Energy-related carbon dioxide emissions declined in 2008 and 2009 as the economy slumped but increased as U.S. gross domestic product grew 3 percent in 2010, EIA said.
Consumption of coal, which had fallen 12 percent in 2009 compared to the previous year, rose by 6 percent in 2010, EIA said.
While they are on the upswing, total U.S. carbon dioxide emissions are still 6 percent below 2005 levels.
Between 1990 and 2007, U.S. carbon dioxide emissions climbed 20 percent, but they are now only about 12 percent above 1990 levels, even accounting for the 2010 increase, EIA said.

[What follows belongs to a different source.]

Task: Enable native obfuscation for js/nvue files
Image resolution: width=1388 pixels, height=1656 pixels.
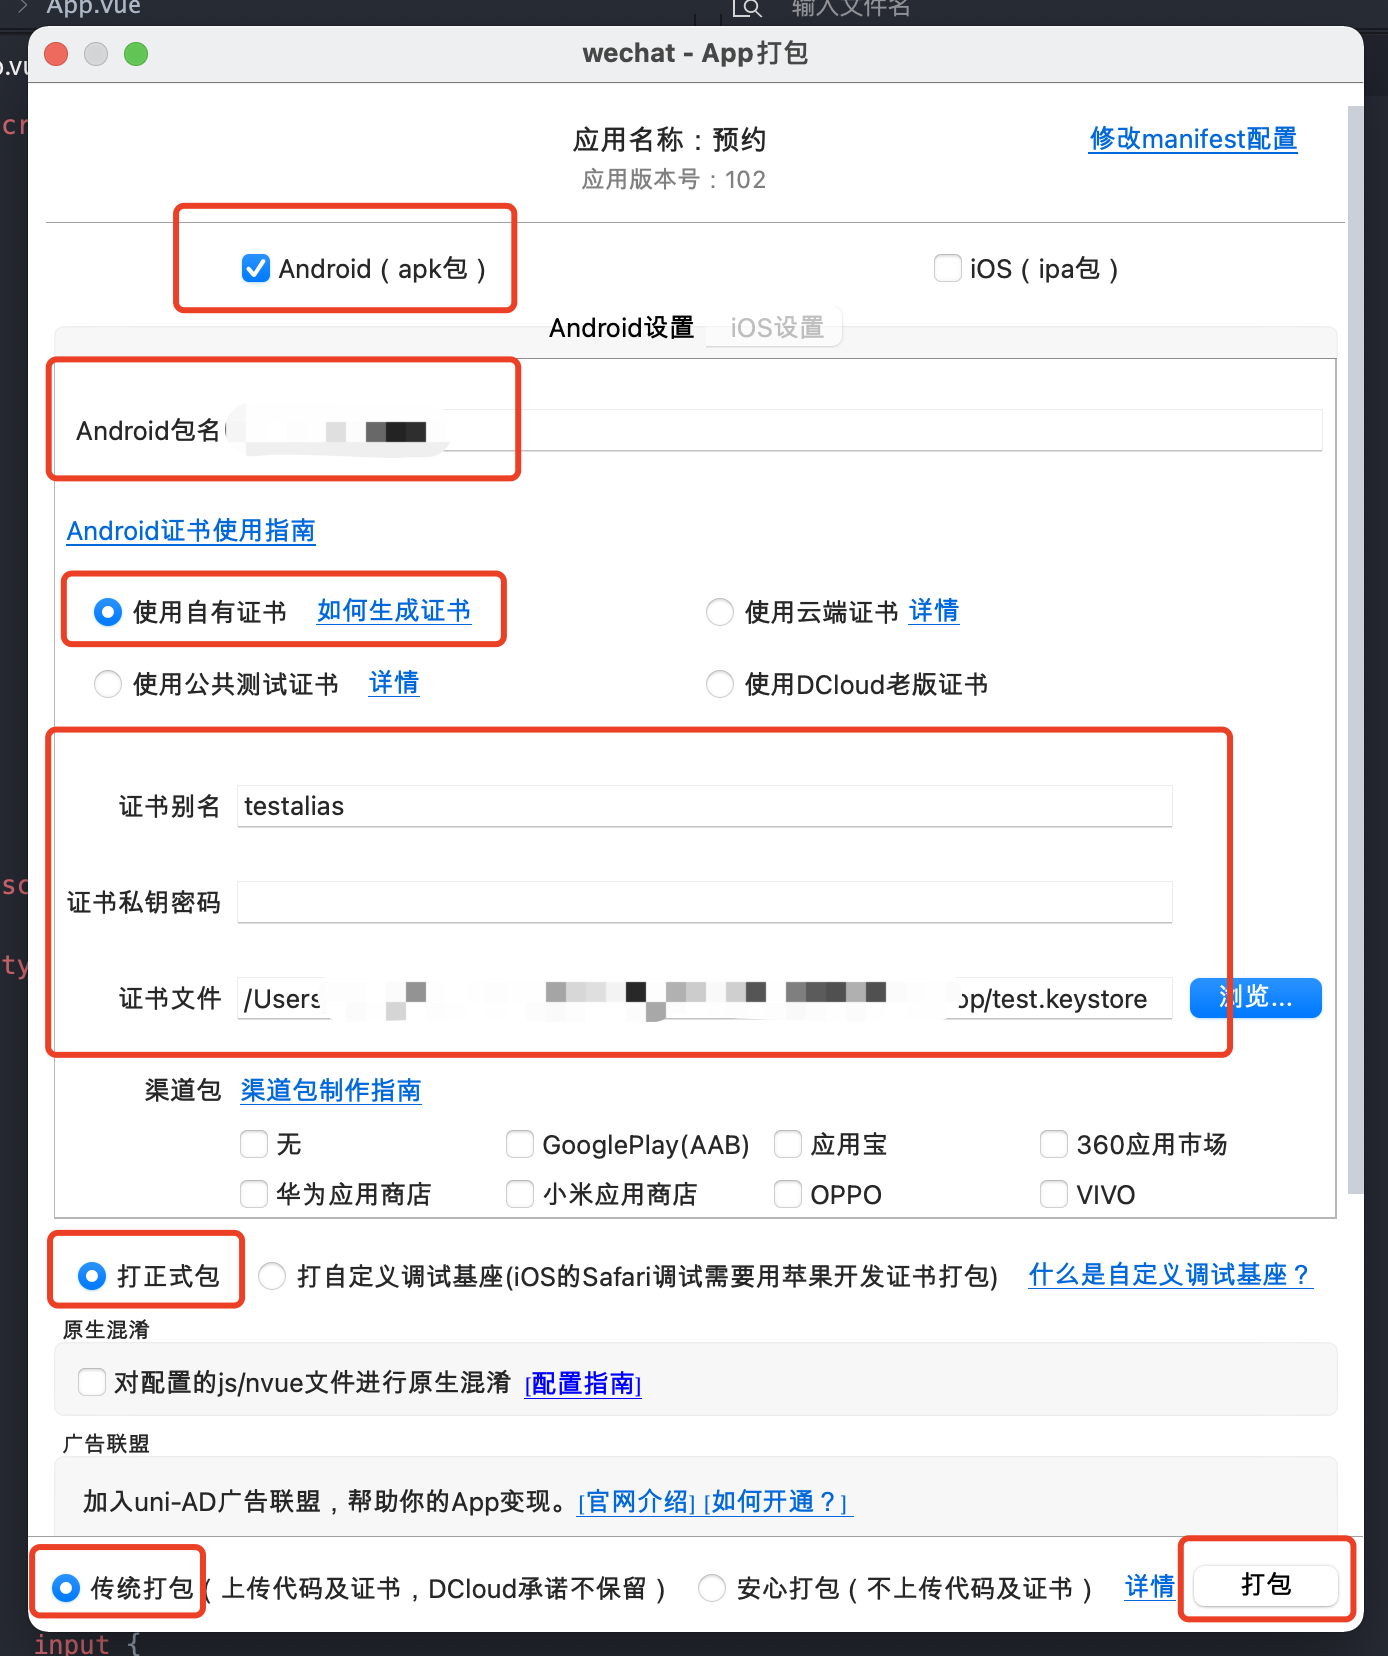Action: coord(92,1383)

That is a relatively modest increase from 1990 levels, given that U.S. gross domestic product increased by 63 percent in that period, EIA said.
The 3.9 percent increase in energy-related emissions in 2010 was due to four factors, EIA said: slight population growth, increased energy demand by energy-intensive manufacturing, a slight increase in the carbon intensity of the energy supply due to rising demand for coal, and a hot 2010 summer that led to increased demand for air conditioning in the residential sector.
The 3.9 percent increase reported by EIA is on par with an earlier agency projection published in October 2010. (See related story; 199 WCCR, 10/13/10.)